Problem requirements: Although the records include pictures, the copy should not; write out exactly the lines from the first through the line with "Qual é o material".

Records from a collection:
>>>

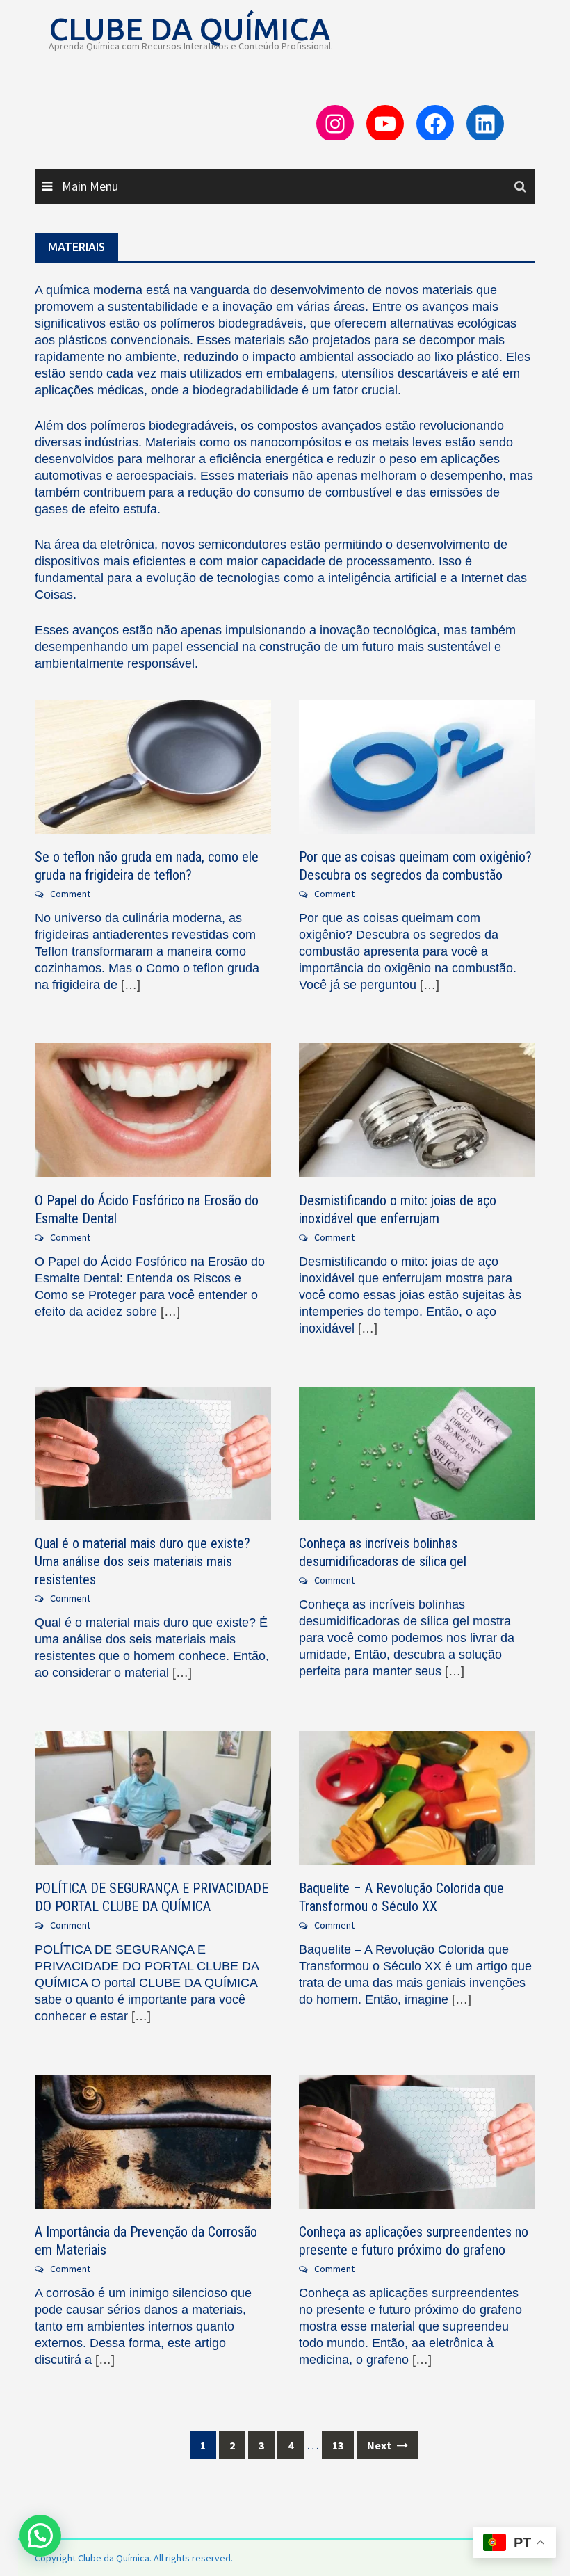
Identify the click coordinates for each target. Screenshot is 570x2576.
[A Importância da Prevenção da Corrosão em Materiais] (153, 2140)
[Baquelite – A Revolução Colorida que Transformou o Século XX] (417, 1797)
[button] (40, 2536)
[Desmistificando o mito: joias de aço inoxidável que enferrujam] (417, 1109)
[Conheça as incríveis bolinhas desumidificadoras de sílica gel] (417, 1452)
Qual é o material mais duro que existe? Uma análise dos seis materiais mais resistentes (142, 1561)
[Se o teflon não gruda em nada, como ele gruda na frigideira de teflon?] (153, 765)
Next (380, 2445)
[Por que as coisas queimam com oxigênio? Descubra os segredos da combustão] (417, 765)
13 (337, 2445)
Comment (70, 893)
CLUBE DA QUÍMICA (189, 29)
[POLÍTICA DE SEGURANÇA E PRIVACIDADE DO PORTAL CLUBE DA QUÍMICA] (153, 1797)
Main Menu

<<<

The answer:
Identify the click coordinates for each target. Screenshot is 570x2576.
[A Importância da Prevenção da Corrosão em Materiais] (153, 2140)
[Baquelite – A Revolução Colorida que Transformou o Século XX] (417, 1797)
[button] (40, 2536)
[Desmistificando o mito: joias de aço inoxidável que enferrujam] (417, 1109)
[Conheça as incríveis bolinhas desumidificadoras de sílica gel] (417, 1452)
Qual é o material mais duro que existe? Uma análise dos seis materiais mais resistentes (142, 1561)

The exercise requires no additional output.